In this Level-IV study, Loyd et al. assert that peripheral nociception is associated with voluntary quadriceps weakness following total knee arthroplasty. This builds on prior evidence and opens up an excellent discussion on the role of central nociception compared with peripheral nociception and their effects on long-term patient outcomes. The idea encourages an important collaboration between orthopaedic surgeons and anesthesiologists for targeting the best pain therapies following total knee arthroplasty. Are systemic, centrally acting techniques better? Or are local or peripheral techniques better? How about both? Consider the side effects. The authors recognize the role of nociception in long-term patient outcomes and emphasize the importance of tailoring multimodal pain management during the recovery phase after total knee arthroplasty.
Loyd et al. mention that profound postoperative quadriceps weakness and atrophy are a major concern that limits recovery, diminishes function, and increases the risk of injury to the patient because of instability and falls. The etiology of this prolonged postoperative weakness is elusive, but appropriate mention is given to other investigations that have suggested that the etiology for muscle weakness after total knee arthroplasty is related to nociception and pain and reduced voluntary muscle activation. The idea is that deliberate and reduced use of this large muscle group to avoid pain will eventually result in the atrophy and weakness described by both the literature and the authors. That is to say, if you don’t use it, you lose it. Although nociception is a likely known culprit for causing postoperative quadriceps weakness, quantifying it and questioning central nociceptor activation compared with peripheral nociceptor activation is an interesting and novel concept.
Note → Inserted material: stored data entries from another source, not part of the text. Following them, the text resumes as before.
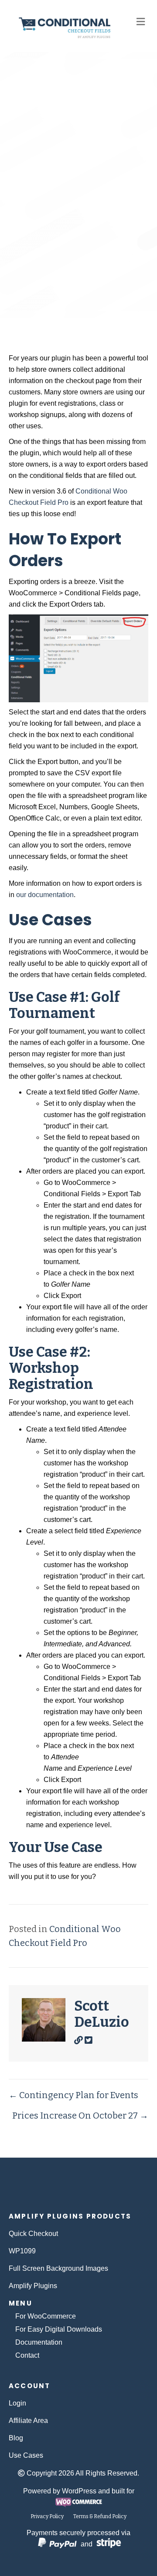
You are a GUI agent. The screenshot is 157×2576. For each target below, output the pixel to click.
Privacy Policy (47, 2516)
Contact (27, 2355)
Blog (16, 2438)
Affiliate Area (28, 2420)
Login (17, 2403)
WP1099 (22, 2251)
The authors of this study suggest that measuring muscle activation using the maximum voluntary isometric contraction has proven to be quite reliable in patients following total knee arthroplasty, but attempting to quantify pain can be more problematic. The experience is very personal, involves complicated pathways, and can be very subjective. Additionally, nociception, or the process by which tissue damage is relayed to the brain, can be entirely independent of pain perception. The current study uses an interesting method to quantify nociceptor sensitization by measuring the pressure-pain thresholds in their subjects. However, it appears that all of the study participants received treatments that would affect both the peripheral and central pain pathways (i.e., centrally acting pain medications such as acetaminophen, pregabalin, and meloxicam compared with peripherally acting techniques such as peripheral nerve blocks and periarticular injections), rendering differentiation of the pathways impossible. Using the pressure-pain thresholds would be a good way to assess an individual patient’s baseline for pain perception and tolerance but would not speak to central mechanisms compared with peripheral mechanisms for nociception.
The major conclusion of this study, adding to prior investigations, is that nociception and the mediation effect of reduced voluntary activation both can contribute to quadriceps weakness following total knee arthroplasty. The study also mentions that the data examine local or systemic nociception in relation to strength or activation, specifically stating that there was no significant relationship between the change in forearm pressure-pain thresholds and change in quadriceps strength and activation. Although bringing up the obvious limitations of this observational study, the authors mention that these data could be interpreted to mean that central nociceptive mechanisms are not implicated in strength recovery after a surgical procedure. This is an oversimplification of the pain pathways. Eliciting pain from another peripheral site (i.e., the forearm) does not qualify solely as a central nociceptor mechanism. The forearm may not be the site of the surgical procedure, but the pressure-pain threshold still provides stimulation of peripheral nociceptors that are attached to thin myelinated Aδ and unmyelinated C fibers, terminating in the dorsal horn of the spine. If the pressure-pain threshold test pushes hard enough, then the peripheral inflammatory and biomolecular influences come into play. The next logical step in comparing central pain sensitization with peripheral pain sensitization would be to isolate the subjects into 2 different arms of the study, with 1 group receiving only peripheral treatments (i.e., cryotherapy and peripheral nerve blocks) and the other group receiving central treatments (neuraxial anesthesia, ketamine, centrally acting pain medications), and to compare the muscle activation by the maximum voluntary isometric contraction in those groups.
Overall, the study is interesting, and although enlarging the body of evidence that supports peripheral sensitization as a mechanism of postoperative quadriceps strength loss, the authors are attempting to focus the magnifying glass on which component of the pain process (peripheral compared with central) is contributing most to this problem. The authors are onto something here. It is a crucial topic for guiding current multimodal analgesia regimens as well as the protocols related to enhanced recovery after surgery.